**Challenge:**
Reproduce the items exactly, from the first line through the line that contains "pos(150,382)", including both of those lines.

[Extracted data entries]
....

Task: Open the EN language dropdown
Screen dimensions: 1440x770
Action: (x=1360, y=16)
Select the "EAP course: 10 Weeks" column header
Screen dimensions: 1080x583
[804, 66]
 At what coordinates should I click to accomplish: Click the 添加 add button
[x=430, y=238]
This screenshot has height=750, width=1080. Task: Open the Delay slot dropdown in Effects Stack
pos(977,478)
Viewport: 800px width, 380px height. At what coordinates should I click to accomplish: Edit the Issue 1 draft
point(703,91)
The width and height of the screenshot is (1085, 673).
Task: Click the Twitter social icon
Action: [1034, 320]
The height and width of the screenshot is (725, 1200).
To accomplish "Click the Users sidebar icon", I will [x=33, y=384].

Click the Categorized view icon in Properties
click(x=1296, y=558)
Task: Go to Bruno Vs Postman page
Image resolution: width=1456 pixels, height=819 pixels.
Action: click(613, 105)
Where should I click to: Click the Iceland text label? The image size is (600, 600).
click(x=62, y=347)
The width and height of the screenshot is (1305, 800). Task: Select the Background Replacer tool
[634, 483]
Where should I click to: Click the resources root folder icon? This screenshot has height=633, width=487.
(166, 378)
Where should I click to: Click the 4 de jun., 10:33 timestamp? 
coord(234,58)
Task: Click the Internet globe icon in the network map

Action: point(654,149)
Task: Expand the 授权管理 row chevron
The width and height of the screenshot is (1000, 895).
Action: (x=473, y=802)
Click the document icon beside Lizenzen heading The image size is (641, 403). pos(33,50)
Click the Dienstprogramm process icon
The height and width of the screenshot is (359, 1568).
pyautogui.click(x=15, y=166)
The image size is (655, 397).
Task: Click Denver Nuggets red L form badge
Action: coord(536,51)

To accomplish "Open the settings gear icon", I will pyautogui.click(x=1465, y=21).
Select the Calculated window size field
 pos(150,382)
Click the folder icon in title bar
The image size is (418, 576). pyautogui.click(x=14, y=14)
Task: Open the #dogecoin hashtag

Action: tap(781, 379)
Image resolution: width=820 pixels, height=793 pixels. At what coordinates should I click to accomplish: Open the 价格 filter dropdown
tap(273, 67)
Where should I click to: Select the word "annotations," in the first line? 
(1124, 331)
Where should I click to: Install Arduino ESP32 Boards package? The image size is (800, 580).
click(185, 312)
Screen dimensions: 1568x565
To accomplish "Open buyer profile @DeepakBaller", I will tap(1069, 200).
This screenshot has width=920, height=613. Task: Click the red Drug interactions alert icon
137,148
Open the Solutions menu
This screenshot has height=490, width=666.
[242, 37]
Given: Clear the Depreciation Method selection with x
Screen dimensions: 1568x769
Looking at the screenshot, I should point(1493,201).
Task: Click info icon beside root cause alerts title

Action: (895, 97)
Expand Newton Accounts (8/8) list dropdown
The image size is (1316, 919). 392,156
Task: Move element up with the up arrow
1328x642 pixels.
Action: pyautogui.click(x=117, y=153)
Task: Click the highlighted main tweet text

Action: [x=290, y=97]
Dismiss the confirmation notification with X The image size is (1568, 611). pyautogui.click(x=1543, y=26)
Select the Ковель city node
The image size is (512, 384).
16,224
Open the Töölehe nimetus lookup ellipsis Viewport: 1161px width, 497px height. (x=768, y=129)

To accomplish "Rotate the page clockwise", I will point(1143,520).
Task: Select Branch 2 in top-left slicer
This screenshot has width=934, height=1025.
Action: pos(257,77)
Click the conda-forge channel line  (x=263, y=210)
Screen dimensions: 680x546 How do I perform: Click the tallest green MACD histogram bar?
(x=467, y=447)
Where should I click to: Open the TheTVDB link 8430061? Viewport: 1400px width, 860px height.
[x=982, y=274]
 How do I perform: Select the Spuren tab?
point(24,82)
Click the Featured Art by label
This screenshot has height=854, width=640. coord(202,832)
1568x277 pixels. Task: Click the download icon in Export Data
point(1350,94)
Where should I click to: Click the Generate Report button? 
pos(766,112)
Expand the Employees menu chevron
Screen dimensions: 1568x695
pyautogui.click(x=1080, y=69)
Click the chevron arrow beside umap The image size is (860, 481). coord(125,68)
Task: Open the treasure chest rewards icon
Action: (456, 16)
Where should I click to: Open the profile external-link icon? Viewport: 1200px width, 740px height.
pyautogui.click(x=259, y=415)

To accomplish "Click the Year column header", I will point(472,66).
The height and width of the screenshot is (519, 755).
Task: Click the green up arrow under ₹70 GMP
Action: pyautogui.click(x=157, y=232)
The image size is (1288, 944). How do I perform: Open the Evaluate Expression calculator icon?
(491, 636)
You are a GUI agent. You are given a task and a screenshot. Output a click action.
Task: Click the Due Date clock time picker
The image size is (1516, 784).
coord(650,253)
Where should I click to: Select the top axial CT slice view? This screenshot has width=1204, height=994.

....

**Exercise output:**
Task: Open the EN language dropdown
Screen dimensions: 1440x770
Action: (x=1360, y=16)
Select the "EAP course: 10 Weeks" column header
Screen dimensions: 1080x583
[804, 66]
 At what coordinates should I click to accomplish: Click the 添加 add button
[x=430, y=238]
This screenshot has height=750, width=1080. Task: Open the Delay slot dropdown in Effects Stack
pos(977,478)
Viewport: 800px width, 380px height. At what coordinates should I click to accomplish: Edit the Issue 1 draft
point(703,91)
The width and height of the screenshot is (1085, 673).
Task: Click the Twitter social icon
Action: [1034, 320]
The height and width of the screenshot is (725, 1200).
To accomplish "Click the Users sidebar icon", I will [x=33, y=384].

Click the Categorized view icon in Properties
click(x=1296, y=558)
Task: Go to Bruno Vs Postman page
Image resolution: width=1456 pixels, height=819 pixels.
Action: click(613, 105)
Where should I click to: Click the Iceland text label? The image size is (600, 600).
click(x=62, y=347)
The width and height of the screenshot is (1305, 800). Task: Select the Background Replacer tool
[634, 483]
Where should I click to: Click the resources root folder icon? This screenshot has height=633, width=487.
(166, 378)
Where should I click to: Click the 4 de jun., 10:33 timestamp? 
coord(234,58)
Task: Click the Internet globe icon in the network map

Action: point(654,149)
Task: Expand the 授权管理 row chevron
The width and height of the screenshot is (1000, 895).
Action: (x=473, y=802)
Click the document icon beside Lizenzen heading The image size is (641, 403). pos(33,50)
Click the Dienstprogramm process icon
The height and width of the screenshot is (359, 1568).
pyautogui.click(x=15, y=166)
The image size is (655, 397).
Task: Click Denver Nuggets red L form badge
Action: coord(536,51)

To accomplish "Open the settings gear icon", I will pyautogui.click(x=1465, y=21).
Select the Calculated window size field
 pos(150,382)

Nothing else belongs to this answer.